Trinity Term was busy with alumni visiting the School to share their career stories with our current students.
As part of their mini year group reunion in May, four alumni from our MSc in Environmental Change and Management (ECM) 2000-01 (pictured right) met the current ECM class to give insights into their careers and advice for the next steps.
Their message: Be passionate. Be a generalist. Try different jobs. Be intellectually confident. Network. Make the most of the alumni community!
A week later, 5 SoGE alumni (pictured left) visited the department to talk to the leaving MSc cohort about their various careers.
Sara Grimes (NSEP 2007-08), talked about her work as Corporate Sustainability Officer at Bath and North East Somerset Council. Rebecca White (ECM 2003-04) shared the joys and sorrows of working in academia. Geography alumnus Sam Bickersteth (1980-83, Christ Church) chaired the panel and gave insights into government, NGO and consultancy work, following his career path from the DFID via Oxfam to PwC, where he now heads the Climate and Development Knowledge Network. Praveen Gopalan (ECM 2005-06) made an interesting career transition from a small start up to the sustainability team at BBC Worldwide, and Daniel Barron (NSEP/MPhil 2010-2012) who recently joined PwC in London, was eagerly questioned about his first steps into consultancy. Alumni Careers Adviser, Dr Mike Moss, provided a cross-cutting perspective and explained how the University's Careers Service can help - now and later on in life. The discussions continued over drinks and nibbles and only the sound of the hoover could split the group and put an end point to an afternoon of fruitful alumni-student relations.
How to do a PhD in the US
Geography alumna Sarah Feakins (1998-2001, St Catz) recently came back to Oxford to foster a new collaboration with Professor Yadvinder Malhi's Ecosystems Group. While she was here she offered to talk to students who are interested in doing a PhD at a US university.

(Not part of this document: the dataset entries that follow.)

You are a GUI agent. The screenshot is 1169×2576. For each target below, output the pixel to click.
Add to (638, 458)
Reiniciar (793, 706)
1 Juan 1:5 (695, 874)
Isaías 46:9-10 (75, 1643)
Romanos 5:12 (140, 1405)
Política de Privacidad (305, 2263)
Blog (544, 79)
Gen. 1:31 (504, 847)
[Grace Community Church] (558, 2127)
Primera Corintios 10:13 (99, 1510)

Sarah made the UK-US transition herself: After she completed her undergraduate geography degree at Oxford, she went on to do a PhD at Columbia University in New York and a post-doc at the California Institute of Technology before she started her current position at the University of Southern California (USC). As Associate Professor of Earth Sciences she uses biogeochemical analytical approaches to answer intriguing questions about climatic and ecological change.
15 Geography and Earth Sciences students came to the lunchtime session at the Department of Earth Sciences. They learned how to write a personal statement by "putting themselves on the paper" without being too fluffy. They also learned how to deal with the diagnosis of "deficencies" that may occur when changing educational systems between the UK and US.
Do you like being out in the field or do you relish any minute spent programming in front of a computer? Questions like these helped make the students realise that while the topic of a PhD was key to how happy and successful they would be with it, the way they worked on the PhD and the required methods and techniques they used also needed to suit them too.